Plaintiff’s concerns about the costs provision in the
agreement are unfounded. The instant arbitration agreement provides that
Plaintiff will not pay arbitration expenses above those normally associated
with litigation in court. Also, the
provision to pay half of initial arbitration fees is subject to that being in compliance
with law. (Andrade Decl., Ex. A, p. 2, § 6, ¶ 1). See Wherry v. Award, Inc. (2011) 192 Cal.App.4th 1242, 1248 (employers
cannot impose on employees arbitration costs he or she would not normally have
to pay if the case were litigated in a court, including based on provisions
that arbitrators may impose costs and arbitration fees on the losing party).
Plaintiff argues that the agreement does not allow for
judicial review. While the agreement contains no express provision for judicial
review, the agreement calls for arbitration to proceed under AAA rules. The
rules of the American Arbitration Association are generally regarded as being
fair. Lagatree v. Luce, Forward, Hamilton & Scripps (1999) 74
Cal.App.4th 1105, 1126-27, 1130 n. 21. The agreement also necessarily provides
for judicial review pursuant to the FAA. Accordingly, the Court does not find
that the lack of a specific judicial review provision renders the agreement
unconscionable.
Plaintiff contends the agreement is unconscionable
because it has a provision for the arbitrator to award attorneys’ fees to the
prevailing party, in contravention of FEHA and PAGA statutes. The instant agreement
states, “[a]rbitrator may award the prevailing Party his, her, or its expenses
of arbitration, including reasonable attorney fees and witness fees...” (Andrade
Decl., Ex. A, p. 2, § 6, ¶ 2). Although AAA rules authorize arbitrators to
award attorney fees and costs in compliance with statutory sections, they do
not require it, and a more specific attorney fees provision in an arbitration
agreement controls over more general rules.

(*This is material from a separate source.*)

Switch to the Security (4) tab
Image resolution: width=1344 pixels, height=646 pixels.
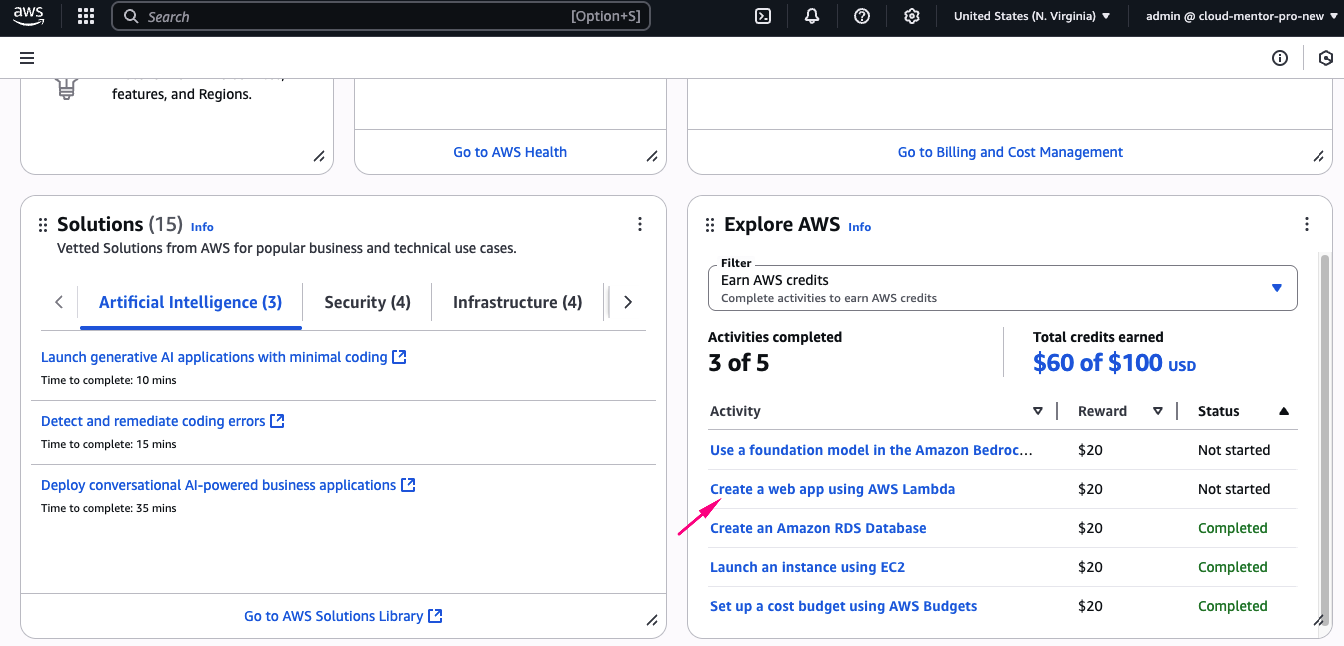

Mills v. Facility Solutions Group, Inc. (2022) 84 Cal. App. 5th
1035, 1057 (addressing PAGA statute). But
just because there is a discretionary fee provision in the agreement does not
render the provision unconscionable.
6.
Court
Stays Remainder of Case Pending Arbitration
The Court exercises its discretion to stay Plaintiff’s
sexual harassment and representative PAGA claim pending the outcome of
arbitration on the individual PAGA claim.